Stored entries
============

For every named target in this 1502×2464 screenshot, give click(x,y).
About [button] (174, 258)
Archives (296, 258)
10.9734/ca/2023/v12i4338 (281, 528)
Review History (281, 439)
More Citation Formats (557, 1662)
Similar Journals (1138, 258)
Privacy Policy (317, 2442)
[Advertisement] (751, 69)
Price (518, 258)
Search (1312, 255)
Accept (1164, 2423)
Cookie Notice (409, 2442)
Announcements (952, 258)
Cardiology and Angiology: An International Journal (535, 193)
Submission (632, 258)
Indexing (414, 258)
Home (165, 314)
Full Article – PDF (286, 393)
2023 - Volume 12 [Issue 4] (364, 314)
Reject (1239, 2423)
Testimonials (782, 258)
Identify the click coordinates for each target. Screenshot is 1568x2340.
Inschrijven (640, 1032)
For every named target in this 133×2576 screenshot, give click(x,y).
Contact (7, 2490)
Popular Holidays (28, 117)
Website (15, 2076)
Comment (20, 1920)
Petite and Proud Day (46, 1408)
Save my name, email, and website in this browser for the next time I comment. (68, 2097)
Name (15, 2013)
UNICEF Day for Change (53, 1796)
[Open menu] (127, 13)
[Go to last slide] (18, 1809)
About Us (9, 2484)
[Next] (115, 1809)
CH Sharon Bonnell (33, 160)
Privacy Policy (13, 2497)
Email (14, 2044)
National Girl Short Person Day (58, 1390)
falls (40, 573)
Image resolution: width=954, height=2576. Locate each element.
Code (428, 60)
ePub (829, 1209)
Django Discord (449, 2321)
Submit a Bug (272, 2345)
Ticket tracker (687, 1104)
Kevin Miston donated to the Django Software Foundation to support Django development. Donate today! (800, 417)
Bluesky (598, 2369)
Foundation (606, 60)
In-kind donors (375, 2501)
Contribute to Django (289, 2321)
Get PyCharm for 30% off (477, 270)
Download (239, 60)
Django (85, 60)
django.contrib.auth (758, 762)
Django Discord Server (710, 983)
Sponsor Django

============

Retype the portion of the data above that starts on the line with "Indexing (414, 258)" and finishes on the line with "About Us (9, 2484)", including both of those lines.

» REPLY TO THE TASK
Indexing (414, 258)
Home (165, 314)
Full Article – PDF (286, 393)
2023 - Volume 12 [Issue 4] (364, 314)
Reject (1239, 2423)
Testimonials (782, 258)
Identify the click coordinates for each target. Screenshot is 1568x2340.
Inschrijven (640, 1032)
For every named target in this 133×2576 screenshot, give click(x,y).
Contact (7, 2490)
Popular Holidays (28, 117)
Website (15, 2076)
Comment (20, 1920)
Petite and Proud Day (46, 1408)
Save my name, email, and website in this browser for the next time I comment. (68, 2097)
Name (15, 2013)
UNICEF Day for Change (53, 1796)
[Open menu] (127, 13)
[Go to last slide] (18, 1809)
About Us (9, 2484)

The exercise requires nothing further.